Simple cotton underwear -- powder pink to match the bed sheets she lies on -- clasps to the cheeks of her bottom. Across the knickers a single word is printed in pink: "Feminist."
This photograph, taken by Mayan Toledano
, made me angry. It would pop up again and again in my field of vision and everywhere from the New York Times to Tumblr. If you've used the internet in the last two years, the chances are it will be familiar to you too, and perhaps you had the same gut reaction to it as me.
At the same time, it was making a huge impact. It seemed to capture the cultural predicament of the age of the female gaze: how should we look at women?
There is a fundamental pleasure in looking at women that is undeniable and unavoidable and tends to complicate the central place women have in visual culture. In the past, photographs of women were made by men for a capitalist economy to favor the male gaze and feed female competitiveness.
Female visibility is therefore a fallacy: we see photographs of women every day, but we are used to looking at them in a few specific contexts: on products and billboards, in shop windows and magazine covers, in erotica and pornography.
They appear similarly online, in the thick and fast slew of the trillion photographs we collectively produce and share every year. Yet photographs of women are far more provocative and complicated than these viewing circumstances prescribe.
Over the last five years, however, a growing number of the photographs of women we look at on a daily basis are being produced by women. The fact that women are taking more photographs of women -- both themselves and others -- than ever before is something that deserves attention.
Does it matter whether Toledano's image was shot by a man or a woman? I believe it does.

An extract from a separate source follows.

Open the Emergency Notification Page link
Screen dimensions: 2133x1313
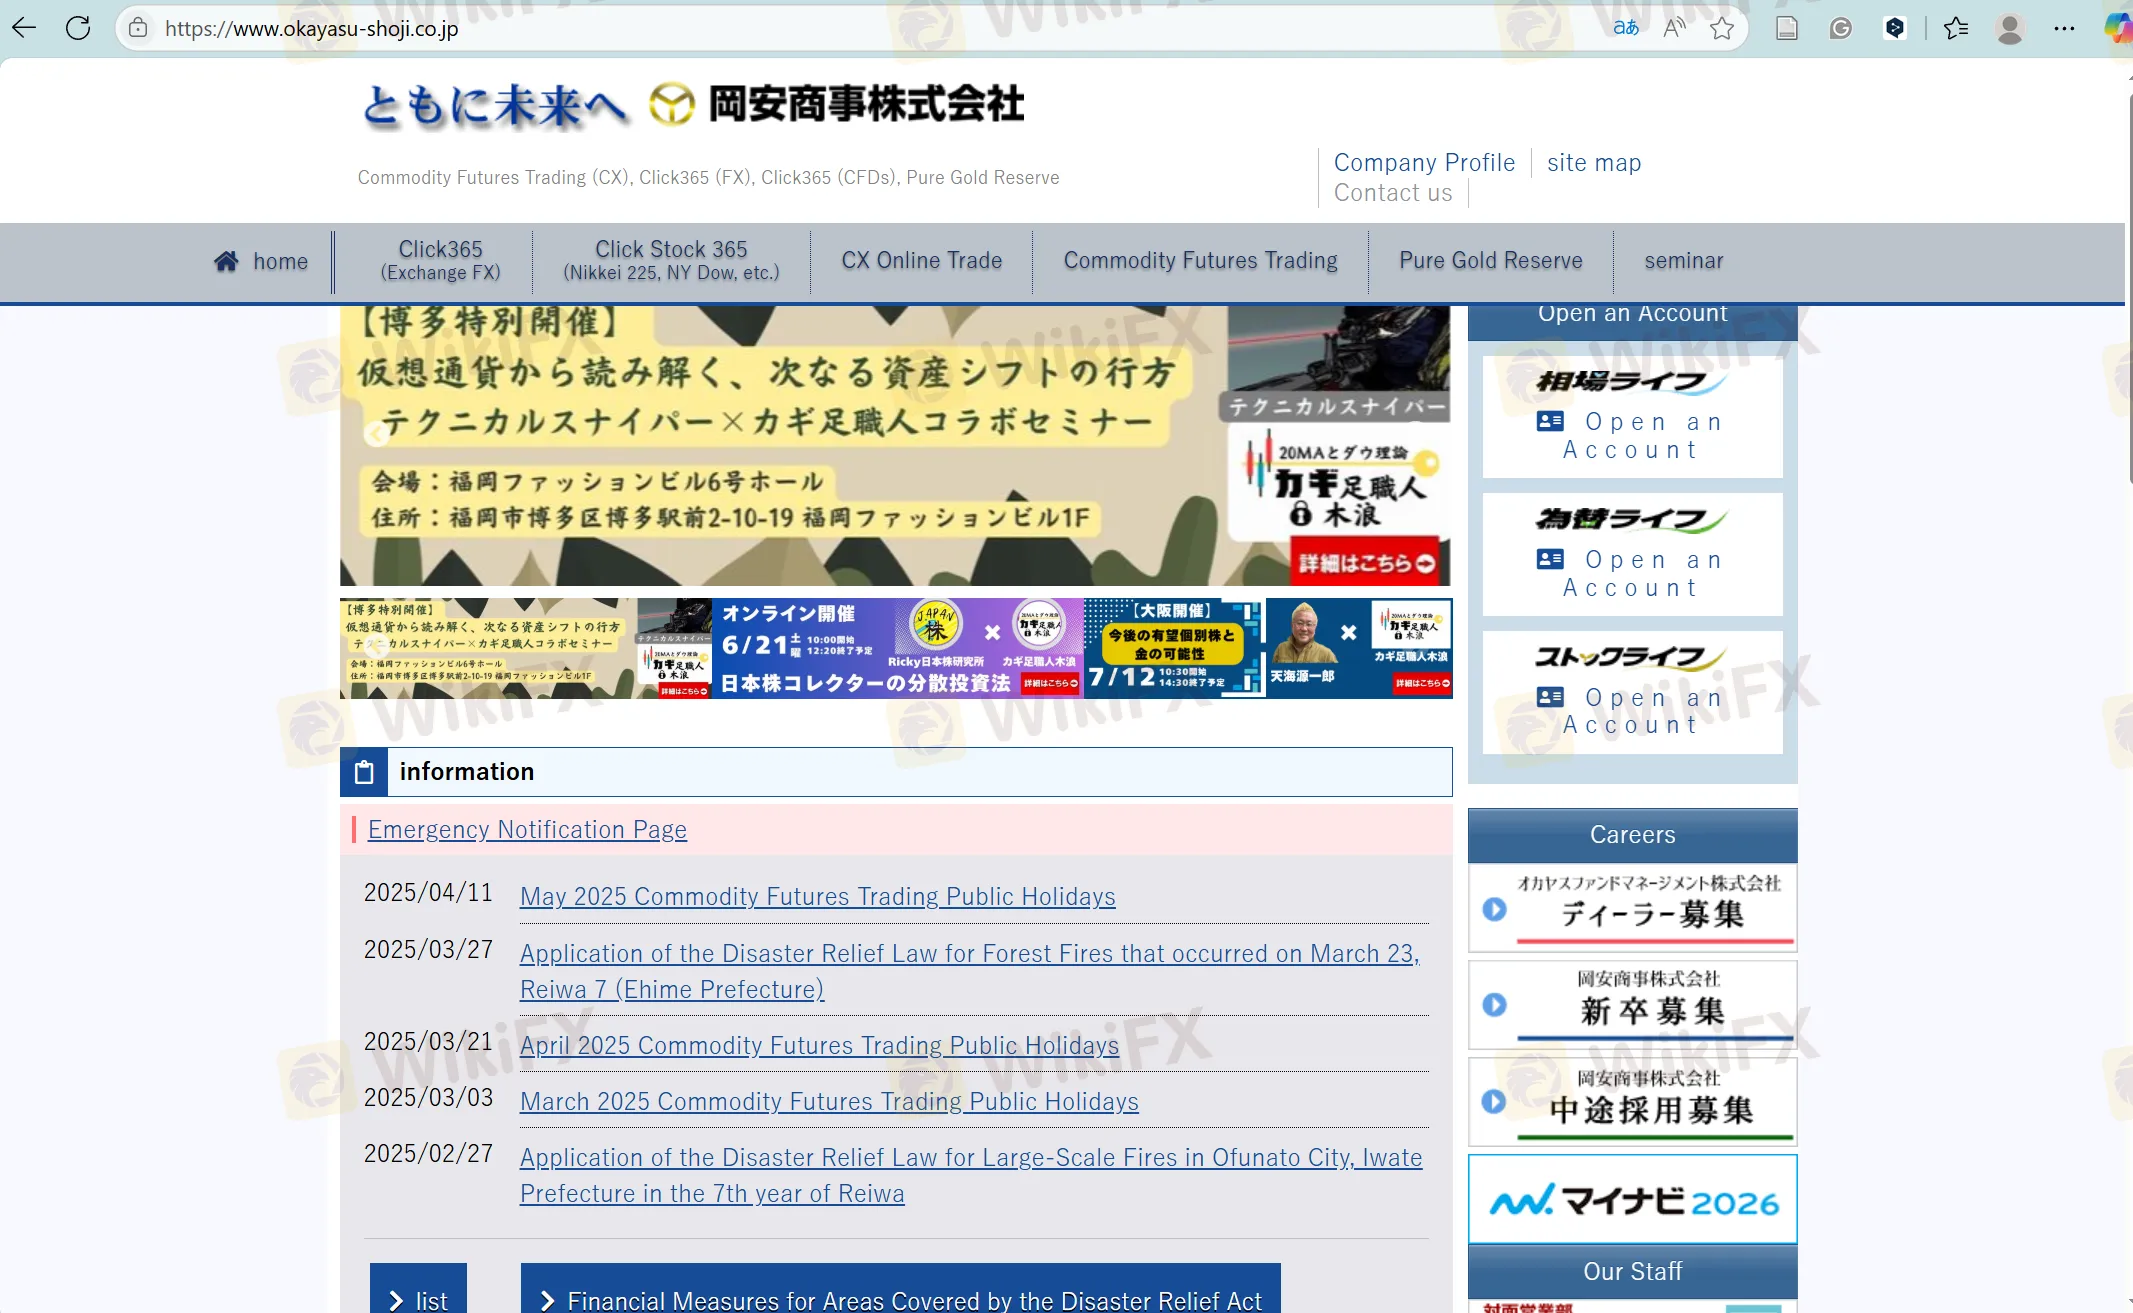[527, 829]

At times, there seems to be little difference between how women photograph women and how men photograph women, but women have the right to self-objectify and to exploit without critique, just as men have been allowed to do since the earliest forms of art emerged. I've come to see the feminist knickers as the beginning of an imperfect but very important process of emancipation.
Photographs taken by women do not only exist as a counterpoint to the male narrative. A photograph is an impulse -- and challenge -- to enquire, not a representation of truth. More often than not, I find that the photographs of women by women I see point me back to my own prejudice and misconceptions.
In the hours I spent interviewing 40 artists from 17 countries for "Girl on Girl," I was often surprised by the reasons for which women photograph women. They can be a way to understand identity, femininity, sexuality, beauty and bodies.
The photographs women take of women can be a tool for challenging perceptions in the media, human rights, history, politics, aesthetics, technology, economy and ecology; to get at the unseen structures in our world and contribute to a broader understanding of society. What you can get is not always what you might see.
At times, using the female body is only a means to an end: it's a material that is available, over which the photographer-model has total ownership and final sovereignty.
"Girl on Girl" -- as the title suggests -- is ultimately a mediation on the agency women are taking over the images that are made of them. It's an investigation into the use and meaning of female photography now, bringing to light the plurality of situations in which a photograph is created and seen.
The more we're exposed to different types of photographs of women -- more women than we will ever meet in real life -- the more we can learn.